◆ Task to carry out:
Copy verbatim the lines between the line holding "Task: Expand the Нақты" and the line holding "Looking at the screenshot, I should click(1182, 115).", inclusive.

━━━ Records for this exercise

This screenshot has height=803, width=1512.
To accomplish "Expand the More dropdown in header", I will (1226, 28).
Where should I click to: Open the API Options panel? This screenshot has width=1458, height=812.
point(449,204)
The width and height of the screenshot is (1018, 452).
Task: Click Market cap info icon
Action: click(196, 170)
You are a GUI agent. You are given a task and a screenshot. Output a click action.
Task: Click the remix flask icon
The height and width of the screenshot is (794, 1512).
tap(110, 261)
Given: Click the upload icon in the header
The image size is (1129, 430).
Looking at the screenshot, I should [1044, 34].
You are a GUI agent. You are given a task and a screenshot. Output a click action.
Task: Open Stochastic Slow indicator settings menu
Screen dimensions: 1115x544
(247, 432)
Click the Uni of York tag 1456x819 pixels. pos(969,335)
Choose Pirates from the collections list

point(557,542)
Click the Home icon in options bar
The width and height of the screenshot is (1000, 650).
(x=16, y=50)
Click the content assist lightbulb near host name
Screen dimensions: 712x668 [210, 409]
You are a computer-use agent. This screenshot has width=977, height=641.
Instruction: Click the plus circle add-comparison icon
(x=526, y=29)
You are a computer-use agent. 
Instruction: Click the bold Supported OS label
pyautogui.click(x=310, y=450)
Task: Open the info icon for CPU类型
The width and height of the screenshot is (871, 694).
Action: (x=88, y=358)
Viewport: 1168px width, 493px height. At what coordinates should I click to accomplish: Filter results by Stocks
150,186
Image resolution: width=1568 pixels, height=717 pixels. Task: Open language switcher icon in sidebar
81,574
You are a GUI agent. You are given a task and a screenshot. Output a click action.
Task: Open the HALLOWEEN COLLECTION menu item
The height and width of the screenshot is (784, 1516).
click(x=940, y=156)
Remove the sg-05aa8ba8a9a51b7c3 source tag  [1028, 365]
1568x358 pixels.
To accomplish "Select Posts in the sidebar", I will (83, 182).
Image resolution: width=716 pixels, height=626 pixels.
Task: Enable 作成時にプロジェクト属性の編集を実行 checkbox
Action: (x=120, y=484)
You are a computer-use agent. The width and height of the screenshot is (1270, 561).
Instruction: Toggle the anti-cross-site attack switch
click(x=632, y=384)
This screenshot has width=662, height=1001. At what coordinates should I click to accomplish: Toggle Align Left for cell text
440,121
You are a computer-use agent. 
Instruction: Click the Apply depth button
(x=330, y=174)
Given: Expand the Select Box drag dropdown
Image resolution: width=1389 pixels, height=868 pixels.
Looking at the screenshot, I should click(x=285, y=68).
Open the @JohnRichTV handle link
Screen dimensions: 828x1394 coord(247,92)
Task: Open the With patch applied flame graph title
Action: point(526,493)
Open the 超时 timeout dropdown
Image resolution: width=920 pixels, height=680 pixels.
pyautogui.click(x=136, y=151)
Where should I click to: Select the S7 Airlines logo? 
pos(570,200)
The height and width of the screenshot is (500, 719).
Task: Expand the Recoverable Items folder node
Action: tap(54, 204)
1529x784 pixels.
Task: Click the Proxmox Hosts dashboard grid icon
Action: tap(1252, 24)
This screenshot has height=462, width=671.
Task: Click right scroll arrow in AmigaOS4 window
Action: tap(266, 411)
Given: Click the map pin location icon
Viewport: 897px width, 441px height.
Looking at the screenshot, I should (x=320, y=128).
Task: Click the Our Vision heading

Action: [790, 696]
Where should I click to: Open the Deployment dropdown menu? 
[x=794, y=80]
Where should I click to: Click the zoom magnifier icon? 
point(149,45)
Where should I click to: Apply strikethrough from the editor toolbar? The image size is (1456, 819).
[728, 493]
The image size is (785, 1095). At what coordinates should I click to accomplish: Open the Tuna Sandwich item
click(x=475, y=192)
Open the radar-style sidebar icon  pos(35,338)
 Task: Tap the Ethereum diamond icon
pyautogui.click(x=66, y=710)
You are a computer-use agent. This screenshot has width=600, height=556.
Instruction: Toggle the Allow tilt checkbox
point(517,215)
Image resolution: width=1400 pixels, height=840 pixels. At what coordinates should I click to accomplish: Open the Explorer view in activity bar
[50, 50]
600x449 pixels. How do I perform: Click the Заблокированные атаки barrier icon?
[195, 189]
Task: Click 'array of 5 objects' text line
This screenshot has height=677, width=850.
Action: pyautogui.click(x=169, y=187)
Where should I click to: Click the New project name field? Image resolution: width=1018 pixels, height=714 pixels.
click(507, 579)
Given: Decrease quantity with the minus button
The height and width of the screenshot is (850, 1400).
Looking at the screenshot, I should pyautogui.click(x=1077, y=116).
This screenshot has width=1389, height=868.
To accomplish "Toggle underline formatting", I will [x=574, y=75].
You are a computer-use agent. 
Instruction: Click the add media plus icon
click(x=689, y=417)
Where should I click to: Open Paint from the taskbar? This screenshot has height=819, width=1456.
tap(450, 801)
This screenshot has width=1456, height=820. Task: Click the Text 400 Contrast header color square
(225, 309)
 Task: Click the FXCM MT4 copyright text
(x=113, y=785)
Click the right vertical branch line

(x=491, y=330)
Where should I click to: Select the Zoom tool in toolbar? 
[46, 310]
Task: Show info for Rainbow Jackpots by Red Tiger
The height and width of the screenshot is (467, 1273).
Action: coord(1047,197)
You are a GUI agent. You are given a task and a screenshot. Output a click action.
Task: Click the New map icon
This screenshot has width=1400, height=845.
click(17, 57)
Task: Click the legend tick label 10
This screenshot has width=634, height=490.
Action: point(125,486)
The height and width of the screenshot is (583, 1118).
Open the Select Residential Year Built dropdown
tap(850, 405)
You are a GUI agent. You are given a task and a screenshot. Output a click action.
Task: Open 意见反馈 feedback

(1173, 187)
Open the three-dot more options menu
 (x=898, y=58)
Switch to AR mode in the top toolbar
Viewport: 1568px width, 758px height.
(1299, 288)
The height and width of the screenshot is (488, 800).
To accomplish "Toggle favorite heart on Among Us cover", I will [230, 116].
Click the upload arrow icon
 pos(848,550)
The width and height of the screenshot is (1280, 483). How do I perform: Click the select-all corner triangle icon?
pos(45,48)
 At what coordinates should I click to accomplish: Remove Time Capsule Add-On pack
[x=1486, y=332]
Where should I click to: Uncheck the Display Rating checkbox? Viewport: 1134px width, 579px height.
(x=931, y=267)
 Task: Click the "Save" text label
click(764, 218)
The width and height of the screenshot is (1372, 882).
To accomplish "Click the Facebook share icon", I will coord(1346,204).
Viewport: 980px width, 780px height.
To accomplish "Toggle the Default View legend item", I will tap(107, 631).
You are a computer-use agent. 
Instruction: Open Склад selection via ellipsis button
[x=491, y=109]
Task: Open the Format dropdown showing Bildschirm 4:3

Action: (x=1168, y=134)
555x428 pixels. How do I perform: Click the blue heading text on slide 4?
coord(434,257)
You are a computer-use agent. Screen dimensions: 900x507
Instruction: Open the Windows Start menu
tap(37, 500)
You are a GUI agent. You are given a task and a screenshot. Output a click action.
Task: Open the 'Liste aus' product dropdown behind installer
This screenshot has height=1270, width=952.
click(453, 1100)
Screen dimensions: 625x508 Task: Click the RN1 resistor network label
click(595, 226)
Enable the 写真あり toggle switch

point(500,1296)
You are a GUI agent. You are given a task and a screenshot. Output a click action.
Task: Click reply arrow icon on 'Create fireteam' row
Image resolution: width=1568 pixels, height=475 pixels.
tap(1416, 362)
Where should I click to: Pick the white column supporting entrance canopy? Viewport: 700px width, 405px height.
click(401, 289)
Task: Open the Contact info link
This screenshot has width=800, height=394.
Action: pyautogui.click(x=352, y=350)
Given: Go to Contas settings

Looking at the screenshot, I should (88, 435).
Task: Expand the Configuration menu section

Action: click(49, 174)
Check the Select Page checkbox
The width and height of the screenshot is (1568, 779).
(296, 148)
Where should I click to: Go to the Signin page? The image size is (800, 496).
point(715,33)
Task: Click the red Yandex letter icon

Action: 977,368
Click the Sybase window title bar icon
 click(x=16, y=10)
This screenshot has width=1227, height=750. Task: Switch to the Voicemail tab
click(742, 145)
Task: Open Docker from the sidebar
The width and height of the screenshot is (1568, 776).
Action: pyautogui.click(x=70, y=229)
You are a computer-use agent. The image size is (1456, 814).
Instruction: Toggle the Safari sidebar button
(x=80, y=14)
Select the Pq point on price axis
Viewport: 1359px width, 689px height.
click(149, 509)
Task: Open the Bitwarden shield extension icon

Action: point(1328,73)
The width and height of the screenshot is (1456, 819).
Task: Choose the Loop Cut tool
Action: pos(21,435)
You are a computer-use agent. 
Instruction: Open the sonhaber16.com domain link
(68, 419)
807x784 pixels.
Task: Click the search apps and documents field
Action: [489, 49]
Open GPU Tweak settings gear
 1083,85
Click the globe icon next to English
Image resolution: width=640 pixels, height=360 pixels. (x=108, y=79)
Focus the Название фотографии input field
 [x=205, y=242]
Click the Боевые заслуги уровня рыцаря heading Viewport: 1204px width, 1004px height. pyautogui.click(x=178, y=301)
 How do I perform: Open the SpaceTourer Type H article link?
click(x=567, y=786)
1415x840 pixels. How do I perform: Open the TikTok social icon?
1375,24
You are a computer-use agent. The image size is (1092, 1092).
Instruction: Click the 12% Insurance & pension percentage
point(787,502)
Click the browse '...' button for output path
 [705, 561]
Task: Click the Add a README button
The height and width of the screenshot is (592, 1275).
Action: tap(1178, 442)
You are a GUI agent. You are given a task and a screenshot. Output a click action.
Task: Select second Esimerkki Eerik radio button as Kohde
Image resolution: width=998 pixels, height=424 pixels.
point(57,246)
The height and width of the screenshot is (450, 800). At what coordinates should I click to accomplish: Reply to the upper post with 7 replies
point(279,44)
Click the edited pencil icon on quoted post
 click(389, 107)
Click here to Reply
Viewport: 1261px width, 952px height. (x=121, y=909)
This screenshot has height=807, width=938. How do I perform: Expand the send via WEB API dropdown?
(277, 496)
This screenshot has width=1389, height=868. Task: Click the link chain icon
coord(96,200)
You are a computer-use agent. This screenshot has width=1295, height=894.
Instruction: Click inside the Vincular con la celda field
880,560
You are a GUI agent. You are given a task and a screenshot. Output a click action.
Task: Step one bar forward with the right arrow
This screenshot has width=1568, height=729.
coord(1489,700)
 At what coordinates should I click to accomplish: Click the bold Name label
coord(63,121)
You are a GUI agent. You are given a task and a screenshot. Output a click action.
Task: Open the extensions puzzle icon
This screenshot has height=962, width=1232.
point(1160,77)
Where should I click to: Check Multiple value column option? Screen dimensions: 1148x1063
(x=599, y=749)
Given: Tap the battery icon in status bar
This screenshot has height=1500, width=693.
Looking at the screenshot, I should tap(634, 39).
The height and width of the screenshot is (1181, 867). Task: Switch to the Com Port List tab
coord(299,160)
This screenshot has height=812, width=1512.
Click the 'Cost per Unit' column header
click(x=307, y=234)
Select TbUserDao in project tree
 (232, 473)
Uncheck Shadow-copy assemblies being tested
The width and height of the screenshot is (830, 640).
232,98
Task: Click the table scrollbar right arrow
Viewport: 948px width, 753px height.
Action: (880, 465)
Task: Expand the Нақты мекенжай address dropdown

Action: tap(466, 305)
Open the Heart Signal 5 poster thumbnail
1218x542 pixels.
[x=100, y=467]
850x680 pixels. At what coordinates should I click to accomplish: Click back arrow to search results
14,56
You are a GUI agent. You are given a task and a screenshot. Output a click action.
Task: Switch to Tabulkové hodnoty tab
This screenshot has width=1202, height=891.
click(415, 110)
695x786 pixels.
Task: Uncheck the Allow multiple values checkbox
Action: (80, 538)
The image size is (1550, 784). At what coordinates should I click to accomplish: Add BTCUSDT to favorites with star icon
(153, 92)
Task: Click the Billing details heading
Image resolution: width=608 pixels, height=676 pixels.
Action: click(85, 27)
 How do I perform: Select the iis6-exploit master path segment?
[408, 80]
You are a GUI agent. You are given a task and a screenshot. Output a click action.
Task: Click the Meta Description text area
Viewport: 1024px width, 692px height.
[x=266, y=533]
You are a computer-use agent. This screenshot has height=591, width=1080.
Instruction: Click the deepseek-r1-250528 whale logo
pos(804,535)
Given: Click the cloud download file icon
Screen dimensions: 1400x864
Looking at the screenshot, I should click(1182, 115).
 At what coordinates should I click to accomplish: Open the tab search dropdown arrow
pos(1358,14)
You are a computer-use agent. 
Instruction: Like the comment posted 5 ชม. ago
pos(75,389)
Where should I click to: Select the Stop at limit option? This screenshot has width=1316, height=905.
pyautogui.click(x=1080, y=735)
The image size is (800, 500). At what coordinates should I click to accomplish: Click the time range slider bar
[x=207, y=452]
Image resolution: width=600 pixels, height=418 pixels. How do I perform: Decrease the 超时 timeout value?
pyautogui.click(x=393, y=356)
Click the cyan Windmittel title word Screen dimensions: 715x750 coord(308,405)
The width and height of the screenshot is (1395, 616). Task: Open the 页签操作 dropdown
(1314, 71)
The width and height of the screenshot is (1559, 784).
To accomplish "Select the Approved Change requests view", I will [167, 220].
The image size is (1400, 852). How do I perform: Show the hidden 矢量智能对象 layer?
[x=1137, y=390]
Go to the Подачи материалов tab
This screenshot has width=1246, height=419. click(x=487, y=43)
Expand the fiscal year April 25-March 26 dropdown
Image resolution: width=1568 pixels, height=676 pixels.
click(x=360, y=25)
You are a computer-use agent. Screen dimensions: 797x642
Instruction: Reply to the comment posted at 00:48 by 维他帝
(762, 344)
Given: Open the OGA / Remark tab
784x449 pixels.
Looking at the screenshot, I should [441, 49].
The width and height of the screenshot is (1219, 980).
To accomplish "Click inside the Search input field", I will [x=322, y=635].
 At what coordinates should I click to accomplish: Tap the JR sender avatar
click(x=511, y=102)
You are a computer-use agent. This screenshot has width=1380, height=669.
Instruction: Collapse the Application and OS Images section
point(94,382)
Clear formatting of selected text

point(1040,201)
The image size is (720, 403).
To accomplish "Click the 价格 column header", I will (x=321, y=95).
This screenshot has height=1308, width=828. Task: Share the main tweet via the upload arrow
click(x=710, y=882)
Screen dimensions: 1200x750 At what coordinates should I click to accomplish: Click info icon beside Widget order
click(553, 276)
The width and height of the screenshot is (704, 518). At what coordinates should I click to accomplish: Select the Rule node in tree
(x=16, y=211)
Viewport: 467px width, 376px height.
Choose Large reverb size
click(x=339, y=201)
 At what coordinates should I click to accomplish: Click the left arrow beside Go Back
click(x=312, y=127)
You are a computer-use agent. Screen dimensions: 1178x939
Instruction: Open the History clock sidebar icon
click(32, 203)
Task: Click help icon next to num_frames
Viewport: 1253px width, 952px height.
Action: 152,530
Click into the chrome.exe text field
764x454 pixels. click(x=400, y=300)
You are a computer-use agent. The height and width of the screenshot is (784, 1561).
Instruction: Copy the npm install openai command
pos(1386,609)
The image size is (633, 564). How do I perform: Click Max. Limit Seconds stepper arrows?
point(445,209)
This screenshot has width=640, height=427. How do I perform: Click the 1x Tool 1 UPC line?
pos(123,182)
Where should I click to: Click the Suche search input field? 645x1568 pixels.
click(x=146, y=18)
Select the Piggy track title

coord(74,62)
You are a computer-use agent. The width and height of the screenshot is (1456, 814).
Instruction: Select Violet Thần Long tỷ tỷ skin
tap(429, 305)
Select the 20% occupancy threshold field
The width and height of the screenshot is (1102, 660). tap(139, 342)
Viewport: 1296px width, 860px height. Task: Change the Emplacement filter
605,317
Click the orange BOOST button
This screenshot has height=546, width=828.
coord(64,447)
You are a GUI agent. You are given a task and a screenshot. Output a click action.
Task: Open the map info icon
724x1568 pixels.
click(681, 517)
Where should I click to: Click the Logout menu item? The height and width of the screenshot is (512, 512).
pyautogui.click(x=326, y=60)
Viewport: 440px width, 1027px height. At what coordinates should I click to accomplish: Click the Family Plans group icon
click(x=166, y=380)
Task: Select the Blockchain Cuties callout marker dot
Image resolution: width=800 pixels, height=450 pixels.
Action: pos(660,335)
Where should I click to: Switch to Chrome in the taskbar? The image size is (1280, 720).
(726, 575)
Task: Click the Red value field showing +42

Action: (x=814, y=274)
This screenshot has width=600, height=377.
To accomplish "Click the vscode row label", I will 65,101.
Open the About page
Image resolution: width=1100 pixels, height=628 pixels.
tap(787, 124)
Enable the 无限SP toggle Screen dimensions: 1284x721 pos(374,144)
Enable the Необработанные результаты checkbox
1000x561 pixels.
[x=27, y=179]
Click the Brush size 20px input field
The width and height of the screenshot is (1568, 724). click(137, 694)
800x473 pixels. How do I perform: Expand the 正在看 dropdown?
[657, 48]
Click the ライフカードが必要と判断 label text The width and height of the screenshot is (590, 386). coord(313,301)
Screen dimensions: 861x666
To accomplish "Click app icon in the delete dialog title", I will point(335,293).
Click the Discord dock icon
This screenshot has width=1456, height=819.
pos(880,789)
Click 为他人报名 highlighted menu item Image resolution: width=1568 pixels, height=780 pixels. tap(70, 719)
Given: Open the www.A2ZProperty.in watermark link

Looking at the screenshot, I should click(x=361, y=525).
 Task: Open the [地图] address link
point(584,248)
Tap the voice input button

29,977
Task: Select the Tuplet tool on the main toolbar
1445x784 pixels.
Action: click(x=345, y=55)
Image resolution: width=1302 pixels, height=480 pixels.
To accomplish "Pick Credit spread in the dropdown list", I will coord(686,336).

━━━━━━

◆ Result:
Task: Expand the Нақты мекенжай address dropdown

Action: tap(466, 305)
Open the Heart Signal 5 poster thumbnail
1218x542 pixels.
[x=100, y=467]
850x680 pixels. At what coordinates should I click to accomplish: Click back arrow to search results
14,56
You are a GUI agent. You are given a task and a screenshot. Output a click action.
Task: Switch to Tabulkové hodnoty tab
This screenshot has width=1202, height=891.
click(415, 110)
695x786 pixels.
Task: Uncheck the Allow multiple values checkbox
Action: (80, 538)
The image size is (1550, 784). At what coordinates should I click to accomplish: Add BTCUSDT to favorites with star icon
(153, 92)
Task: Click the Billing details heading
Image resolution: width=608 pixels, height=676 pixels.
Action: click(85, 27)
 How do I perform: Select the iis6-exploit master path segment?
[408, 80]
You are a GUI agent. You are given a task and a screenshot. Output a click action.
Task: Click the Meta Description text area
Viewport: 1024px width, 692px height.
[x=266, y=533]
You are a computer-use agent. This screenshot has height=591, width=1080.
Instruction: Click the deepseek-r1-250528 whale logo
pos(804,535)
Given: Click the cloud download file icon
Screen dimensions: 1400x864
Looking at the screenshot, I should click(1182, 115).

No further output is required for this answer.